Petitioner also seeks reimbursement for the portion of the tuition charge which she paid to the Cooke Foundation which was in turn paid to the Weekday School. The school afforded the boy an opportunity to learn in a small class with a low child to adult ratio. However, as noted above there is virtually no evidence of what, if any, curricular modifications were made for the child, and very little evidence of his progress in that environment. Ms. Grant did testify that the child had shown improvement in his ability to sit still and remain focused, and to express himself. However, these improvements may well have been attributable to Ms. Grant's services and those of the boy's related service providers, whose services were paid for by respondent. On balance, I find that the petitioner did not demonstrate the suitability of the services which were provided by the Weekday School.
The third and final criterion for a reimbursement award is that equitable considerations must support the parent's claim. At the very least, the record must demonstrate that the parent cooperated with the CSE. Although petitioner had entered into a contract with the Cooke Foundation for her son's education during the 1996-97 school year approximately two weeks before she met with the CSE on August 29, 1996, she failed to disclose that fact to the CSE. At the hearing, petitioner testified that she had not made up her mind whether to place the boy with the Cooke Foundation at the time of the August CSE meeting. While that may well be true, I find that her failure to disclose that information is nevertheless troubling. However, it would not in my judgment support a finding that equitable considerations do not support her claim for reimbursement.

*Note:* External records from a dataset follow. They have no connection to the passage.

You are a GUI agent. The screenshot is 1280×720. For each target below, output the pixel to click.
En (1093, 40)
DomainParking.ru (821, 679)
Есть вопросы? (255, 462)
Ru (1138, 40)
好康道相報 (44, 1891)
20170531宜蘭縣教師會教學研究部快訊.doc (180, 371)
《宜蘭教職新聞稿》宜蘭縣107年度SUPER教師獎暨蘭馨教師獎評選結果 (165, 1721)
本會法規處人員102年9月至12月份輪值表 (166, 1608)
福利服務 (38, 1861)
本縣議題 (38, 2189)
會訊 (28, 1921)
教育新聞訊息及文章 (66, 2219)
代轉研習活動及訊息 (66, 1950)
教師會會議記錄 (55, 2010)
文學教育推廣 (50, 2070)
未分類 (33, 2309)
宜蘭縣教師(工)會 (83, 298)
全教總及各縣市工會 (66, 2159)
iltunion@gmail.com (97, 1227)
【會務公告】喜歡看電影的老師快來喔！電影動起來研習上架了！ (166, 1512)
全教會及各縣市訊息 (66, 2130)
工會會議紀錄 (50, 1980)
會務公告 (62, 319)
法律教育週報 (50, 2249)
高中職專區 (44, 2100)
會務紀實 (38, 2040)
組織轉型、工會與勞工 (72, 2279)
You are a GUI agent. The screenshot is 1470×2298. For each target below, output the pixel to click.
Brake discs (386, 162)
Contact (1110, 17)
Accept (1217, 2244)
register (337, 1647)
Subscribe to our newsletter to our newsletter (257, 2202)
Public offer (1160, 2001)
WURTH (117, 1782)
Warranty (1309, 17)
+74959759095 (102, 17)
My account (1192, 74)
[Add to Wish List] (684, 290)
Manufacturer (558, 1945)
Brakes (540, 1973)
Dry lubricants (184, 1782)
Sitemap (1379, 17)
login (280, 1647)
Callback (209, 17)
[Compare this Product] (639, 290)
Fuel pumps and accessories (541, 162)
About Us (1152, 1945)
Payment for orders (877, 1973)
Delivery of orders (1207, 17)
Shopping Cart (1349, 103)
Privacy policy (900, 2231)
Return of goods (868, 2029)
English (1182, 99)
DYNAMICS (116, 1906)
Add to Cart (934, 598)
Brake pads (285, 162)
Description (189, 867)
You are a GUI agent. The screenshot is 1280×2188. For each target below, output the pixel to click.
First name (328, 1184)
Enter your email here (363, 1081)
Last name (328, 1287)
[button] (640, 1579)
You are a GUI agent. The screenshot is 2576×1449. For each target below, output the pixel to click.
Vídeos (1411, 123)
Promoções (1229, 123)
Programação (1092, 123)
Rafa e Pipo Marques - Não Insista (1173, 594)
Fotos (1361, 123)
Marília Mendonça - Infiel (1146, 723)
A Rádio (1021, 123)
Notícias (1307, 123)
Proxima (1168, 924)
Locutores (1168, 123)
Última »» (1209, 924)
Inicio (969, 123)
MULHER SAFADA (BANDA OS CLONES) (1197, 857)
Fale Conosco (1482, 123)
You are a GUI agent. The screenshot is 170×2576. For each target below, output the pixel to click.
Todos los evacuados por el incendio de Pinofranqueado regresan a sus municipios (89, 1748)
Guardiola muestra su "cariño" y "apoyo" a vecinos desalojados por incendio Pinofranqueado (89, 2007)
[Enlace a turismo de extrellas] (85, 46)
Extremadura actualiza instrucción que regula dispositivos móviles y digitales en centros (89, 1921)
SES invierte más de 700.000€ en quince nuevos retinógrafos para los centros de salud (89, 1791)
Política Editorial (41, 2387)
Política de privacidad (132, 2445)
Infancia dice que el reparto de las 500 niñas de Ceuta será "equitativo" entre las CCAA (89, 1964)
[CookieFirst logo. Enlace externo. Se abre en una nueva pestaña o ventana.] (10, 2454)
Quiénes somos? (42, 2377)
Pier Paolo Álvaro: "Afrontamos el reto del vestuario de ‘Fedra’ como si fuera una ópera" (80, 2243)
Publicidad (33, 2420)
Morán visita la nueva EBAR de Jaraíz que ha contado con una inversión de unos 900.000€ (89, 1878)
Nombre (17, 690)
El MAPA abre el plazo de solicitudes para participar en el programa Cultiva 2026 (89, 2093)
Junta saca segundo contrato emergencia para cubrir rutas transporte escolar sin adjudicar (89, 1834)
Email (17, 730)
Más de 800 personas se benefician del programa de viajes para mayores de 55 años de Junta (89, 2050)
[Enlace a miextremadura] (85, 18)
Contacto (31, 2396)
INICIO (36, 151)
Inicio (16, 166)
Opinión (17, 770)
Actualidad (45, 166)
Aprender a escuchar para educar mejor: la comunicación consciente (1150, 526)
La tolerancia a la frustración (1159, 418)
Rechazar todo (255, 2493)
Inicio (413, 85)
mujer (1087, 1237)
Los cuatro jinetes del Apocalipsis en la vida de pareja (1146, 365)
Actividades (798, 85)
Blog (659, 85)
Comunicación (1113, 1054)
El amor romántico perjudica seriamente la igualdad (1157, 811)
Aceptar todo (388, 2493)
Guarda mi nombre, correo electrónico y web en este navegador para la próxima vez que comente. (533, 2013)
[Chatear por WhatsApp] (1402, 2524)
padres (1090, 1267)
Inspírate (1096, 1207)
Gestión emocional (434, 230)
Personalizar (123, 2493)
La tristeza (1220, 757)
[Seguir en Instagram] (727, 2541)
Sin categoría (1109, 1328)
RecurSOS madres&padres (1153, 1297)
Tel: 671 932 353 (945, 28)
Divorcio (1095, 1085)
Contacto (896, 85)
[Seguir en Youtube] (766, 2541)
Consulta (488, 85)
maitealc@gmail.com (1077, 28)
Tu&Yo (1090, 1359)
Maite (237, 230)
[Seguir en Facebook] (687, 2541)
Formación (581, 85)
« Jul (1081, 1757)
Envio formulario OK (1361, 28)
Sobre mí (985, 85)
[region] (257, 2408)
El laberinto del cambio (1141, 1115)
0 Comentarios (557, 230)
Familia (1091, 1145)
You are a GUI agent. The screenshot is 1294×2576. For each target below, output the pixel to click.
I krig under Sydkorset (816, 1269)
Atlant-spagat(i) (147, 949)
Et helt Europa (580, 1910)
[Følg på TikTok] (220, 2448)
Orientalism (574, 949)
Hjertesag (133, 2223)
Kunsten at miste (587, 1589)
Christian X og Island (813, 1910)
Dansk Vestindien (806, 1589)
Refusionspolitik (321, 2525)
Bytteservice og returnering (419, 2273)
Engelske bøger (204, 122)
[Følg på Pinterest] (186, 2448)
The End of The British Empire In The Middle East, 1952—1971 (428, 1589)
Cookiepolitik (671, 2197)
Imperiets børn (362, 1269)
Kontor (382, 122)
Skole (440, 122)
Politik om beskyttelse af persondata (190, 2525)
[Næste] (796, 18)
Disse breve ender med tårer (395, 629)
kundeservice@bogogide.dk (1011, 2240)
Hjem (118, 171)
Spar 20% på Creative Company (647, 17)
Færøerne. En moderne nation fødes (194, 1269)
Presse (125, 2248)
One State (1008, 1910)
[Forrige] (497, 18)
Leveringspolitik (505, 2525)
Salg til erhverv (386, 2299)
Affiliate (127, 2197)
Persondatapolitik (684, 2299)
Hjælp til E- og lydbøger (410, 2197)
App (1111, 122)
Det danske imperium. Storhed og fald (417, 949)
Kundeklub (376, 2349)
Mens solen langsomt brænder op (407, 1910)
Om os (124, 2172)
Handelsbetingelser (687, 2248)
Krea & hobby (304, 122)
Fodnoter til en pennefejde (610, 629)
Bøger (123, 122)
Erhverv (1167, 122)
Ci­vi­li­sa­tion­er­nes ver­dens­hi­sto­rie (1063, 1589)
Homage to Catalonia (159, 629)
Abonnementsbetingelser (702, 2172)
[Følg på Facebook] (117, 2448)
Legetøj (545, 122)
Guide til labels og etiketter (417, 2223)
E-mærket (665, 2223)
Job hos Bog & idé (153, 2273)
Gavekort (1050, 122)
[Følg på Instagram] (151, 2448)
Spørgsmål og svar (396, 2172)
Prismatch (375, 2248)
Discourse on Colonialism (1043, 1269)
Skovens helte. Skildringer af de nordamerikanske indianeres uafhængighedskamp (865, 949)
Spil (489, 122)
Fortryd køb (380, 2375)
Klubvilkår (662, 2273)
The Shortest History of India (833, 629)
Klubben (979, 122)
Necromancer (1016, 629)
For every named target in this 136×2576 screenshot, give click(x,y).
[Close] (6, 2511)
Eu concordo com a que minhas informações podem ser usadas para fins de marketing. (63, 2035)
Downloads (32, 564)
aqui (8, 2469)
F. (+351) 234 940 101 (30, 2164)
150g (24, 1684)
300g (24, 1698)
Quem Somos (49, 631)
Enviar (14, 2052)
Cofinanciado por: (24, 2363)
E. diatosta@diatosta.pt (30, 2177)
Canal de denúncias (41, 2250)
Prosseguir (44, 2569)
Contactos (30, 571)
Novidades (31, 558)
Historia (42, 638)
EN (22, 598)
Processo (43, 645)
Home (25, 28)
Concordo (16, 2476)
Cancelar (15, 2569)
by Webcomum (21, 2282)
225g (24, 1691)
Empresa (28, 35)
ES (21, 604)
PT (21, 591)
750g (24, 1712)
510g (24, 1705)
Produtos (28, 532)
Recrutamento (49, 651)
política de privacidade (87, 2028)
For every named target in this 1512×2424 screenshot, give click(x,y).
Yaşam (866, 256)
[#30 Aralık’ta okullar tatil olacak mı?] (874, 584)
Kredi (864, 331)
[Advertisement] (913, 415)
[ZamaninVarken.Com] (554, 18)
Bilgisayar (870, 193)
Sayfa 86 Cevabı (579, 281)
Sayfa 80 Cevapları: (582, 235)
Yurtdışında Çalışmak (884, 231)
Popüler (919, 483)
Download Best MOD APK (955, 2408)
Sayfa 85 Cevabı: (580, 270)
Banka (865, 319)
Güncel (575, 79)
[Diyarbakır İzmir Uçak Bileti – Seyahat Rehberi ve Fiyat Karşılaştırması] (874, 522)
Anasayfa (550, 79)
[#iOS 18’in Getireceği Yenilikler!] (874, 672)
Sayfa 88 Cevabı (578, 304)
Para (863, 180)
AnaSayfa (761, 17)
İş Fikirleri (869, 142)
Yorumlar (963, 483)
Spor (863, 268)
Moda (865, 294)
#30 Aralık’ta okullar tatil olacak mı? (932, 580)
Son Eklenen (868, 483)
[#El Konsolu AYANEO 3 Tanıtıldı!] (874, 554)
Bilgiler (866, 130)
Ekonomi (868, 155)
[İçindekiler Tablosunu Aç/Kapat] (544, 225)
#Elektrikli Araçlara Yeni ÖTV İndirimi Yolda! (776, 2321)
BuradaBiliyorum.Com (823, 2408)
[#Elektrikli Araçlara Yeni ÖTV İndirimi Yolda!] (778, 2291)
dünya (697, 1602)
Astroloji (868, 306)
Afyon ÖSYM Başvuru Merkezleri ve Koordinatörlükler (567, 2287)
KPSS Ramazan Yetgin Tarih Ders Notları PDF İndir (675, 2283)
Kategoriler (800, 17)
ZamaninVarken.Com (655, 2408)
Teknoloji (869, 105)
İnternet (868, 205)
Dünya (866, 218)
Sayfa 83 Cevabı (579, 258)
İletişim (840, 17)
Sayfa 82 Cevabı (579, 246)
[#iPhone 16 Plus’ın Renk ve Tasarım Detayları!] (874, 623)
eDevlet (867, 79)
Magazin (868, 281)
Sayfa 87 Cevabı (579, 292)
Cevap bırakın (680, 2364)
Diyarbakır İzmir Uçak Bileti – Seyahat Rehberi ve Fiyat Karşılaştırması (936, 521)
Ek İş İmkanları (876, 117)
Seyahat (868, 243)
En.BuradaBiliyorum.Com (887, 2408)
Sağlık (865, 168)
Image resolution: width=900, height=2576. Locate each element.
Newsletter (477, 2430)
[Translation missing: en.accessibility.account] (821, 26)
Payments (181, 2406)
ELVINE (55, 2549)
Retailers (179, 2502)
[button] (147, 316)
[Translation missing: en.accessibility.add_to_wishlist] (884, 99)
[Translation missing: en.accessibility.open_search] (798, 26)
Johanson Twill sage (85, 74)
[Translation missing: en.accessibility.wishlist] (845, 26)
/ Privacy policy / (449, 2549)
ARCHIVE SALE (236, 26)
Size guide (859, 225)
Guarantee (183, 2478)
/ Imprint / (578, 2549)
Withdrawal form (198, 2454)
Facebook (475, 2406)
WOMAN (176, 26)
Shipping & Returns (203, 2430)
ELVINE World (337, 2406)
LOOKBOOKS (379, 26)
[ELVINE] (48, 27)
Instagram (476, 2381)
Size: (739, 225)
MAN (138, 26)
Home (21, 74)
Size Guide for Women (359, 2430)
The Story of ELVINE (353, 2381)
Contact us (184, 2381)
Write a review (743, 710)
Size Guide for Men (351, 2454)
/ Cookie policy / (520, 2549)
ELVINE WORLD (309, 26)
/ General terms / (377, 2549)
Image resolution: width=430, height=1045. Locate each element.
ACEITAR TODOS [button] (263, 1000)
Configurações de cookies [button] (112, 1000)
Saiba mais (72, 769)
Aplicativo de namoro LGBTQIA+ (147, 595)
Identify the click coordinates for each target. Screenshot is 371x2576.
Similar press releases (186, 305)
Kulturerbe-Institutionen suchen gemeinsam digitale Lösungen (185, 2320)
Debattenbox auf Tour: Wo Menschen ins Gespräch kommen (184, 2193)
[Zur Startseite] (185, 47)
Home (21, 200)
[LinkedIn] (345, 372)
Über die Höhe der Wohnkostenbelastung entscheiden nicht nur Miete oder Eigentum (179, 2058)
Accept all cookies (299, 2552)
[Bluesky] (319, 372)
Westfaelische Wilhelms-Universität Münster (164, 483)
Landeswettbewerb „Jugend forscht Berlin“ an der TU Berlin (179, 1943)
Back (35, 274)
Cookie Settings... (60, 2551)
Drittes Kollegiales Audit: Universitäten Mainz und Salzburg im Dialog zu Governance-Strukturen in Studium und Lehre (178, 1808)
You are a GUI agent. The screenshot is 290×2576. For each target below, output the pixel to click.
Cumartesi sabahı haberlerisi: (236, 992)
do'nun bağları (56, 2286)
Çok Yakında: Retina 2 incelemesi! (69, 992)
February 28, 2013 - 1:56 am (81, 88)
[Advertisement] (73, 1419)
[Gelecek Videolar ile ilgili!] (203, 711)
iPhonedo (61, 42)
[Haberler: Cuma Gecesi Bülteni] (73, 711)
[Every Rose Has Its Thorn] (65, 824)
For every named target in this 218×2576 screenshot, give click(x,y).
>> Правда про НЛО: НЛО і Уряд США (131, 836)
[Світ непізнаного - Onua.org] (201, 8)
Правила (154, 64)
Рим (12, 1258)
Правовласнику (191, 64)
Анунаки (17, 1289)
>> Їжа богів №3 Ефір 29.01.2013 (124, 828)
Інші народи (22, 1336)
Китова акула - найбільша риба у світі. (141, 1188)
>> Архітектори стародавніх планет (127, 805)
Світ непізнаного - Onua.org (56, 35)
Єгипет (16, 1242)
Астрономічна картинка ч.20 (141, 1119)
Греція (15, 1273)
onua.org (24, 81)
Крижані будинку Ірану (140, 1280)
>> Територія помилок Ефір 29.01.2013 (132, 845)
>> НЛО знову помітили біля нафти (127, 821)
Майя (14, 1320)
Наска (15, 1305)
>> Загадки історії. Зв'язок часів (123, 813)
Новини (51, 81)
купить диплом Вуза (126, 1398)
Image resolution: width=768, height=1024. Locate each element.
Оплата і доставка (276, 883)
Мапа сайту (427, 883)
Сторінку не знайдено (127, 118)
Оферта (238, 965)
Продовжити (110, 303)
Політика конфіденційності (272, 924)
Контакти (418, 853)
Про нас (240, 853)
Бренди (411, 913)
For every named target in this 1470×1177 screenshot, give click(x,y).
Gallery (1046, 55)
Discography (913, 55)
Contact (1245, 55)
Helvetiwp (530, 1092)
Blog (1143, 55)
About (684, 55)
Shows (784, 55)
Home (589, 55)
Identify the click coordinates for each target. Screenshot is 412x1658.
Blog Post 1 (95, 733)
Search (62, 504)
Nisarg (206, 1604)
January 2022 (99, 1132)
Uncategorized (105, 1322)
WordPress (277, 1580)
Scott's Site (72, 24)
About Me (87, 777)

The reasonableness of the cost of the services which a parent has obtained for a child must also be considered in determining whether equitable considerations support the parent's claim for reimbursement (Florence County School District Four v. Carter by Carter, 510 U.S. 7 ). When the cost of privately obtained services is excessive, a parent's claim for reimbursement may be limited (Application of a Child with a Disability, Appeal No. 96-8). Respondent's representative at the hearing raised the issue of the cost of the services, but he failed to pursue the issue. In any event, I have determined that petitioner has prevailed only with respect to the cost of Ms. Grant's services as the child's aide. I find that there is nothing in the record which demonstrates that the sum of $9,817.50 which petitioner paid to the Cooke Foundation for Ms. Grant's services was unreasonable (Application of a Child with a Disability, Appeal No. 97-10).
THE APPEAL IS SUSTAINED TO THE EXTENT INDICATED.
IT IS ORDERED that the decision of the hearing officer is hereby annulled, and;
IT IS FURTHER ORDERED that respondent shall reimburse petitioner in the amount of $9,817.50, upon presentation by petitioner of proof of her payment of such sum to the Cooke Foundation.